*Task description*
The line containing "Click into the" marks the end, so write out exactly every line from the top of the entries below through that one.

*Extracted entries*
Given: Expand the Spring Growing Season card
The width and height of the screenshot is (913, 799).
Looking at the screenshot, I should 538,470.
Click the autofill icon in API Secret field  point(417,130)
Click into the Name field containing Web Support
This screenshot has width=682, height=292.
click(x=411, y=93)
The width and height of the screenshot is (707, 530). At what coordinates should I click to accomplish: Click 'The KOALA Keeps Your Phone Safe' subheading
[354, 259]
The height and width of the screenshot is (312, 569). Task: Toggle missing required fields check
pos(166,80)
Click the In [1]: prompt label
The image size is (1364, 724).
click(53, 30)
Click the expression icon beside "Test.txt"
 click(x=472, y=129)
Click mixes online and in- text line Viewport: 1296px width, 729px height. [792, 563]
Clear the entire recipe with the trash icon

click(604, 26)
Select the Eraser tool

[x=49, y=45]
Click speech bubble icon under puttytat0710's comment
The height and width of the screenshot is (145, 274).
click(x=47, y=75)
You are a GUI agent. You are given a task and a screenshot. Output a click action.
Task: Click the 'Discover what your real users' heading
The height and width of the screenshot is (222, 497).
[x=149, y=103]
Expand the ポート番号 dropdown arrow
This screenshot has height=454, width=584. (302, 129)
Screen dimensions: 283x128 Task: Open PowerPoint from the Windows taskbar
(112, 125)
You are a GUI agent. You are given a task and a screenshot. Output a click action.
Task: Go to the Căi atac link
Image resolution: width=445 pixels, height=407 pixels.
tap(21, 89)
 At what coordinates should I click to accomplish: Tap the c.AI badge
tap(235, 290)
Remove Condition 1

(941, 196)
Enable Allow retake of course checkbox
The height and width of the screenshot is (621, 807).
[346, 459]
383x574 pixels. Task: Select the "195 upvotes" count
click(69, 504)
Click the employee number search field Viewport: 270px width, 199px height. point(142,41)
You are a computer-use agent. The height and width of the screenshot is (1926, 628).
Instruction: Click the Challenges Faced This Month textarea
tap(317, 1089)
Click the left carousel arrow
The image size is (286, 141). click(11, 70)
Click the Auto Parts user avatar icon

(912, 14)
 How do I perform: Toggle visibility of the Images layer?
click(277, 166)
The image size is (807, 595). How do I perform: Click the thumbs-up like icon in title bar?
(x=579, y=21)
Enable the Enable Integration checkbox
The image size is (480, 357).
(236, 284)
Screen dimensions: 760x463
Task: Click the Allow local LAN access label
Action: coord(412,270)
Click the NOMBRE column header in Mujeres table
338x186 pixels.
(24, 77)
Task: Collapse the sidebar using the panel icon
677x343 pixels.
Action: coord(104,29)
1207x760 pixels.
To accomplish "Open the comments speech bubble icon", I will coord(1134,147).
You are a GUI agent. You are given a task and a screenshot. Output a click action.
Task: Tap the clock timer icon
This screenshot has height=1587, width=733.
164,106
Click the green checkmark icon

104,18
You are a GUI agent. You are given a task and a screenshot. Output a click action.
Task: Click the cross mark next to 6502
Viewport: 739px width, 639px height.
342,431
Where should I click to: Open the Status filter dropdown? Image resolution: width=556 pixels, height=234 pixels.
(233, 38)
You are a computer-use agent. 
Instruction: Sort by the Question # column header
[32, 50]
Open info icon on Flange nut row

*Result for this task*
Given: Expand the Spring Growing Season card
The width and height of the screenshot is (913, 799).
Looking at the screenshot, I should 538,470.
Click the autofill icon in API Secret field  point(417,130)
Click into the Name field containing Web Support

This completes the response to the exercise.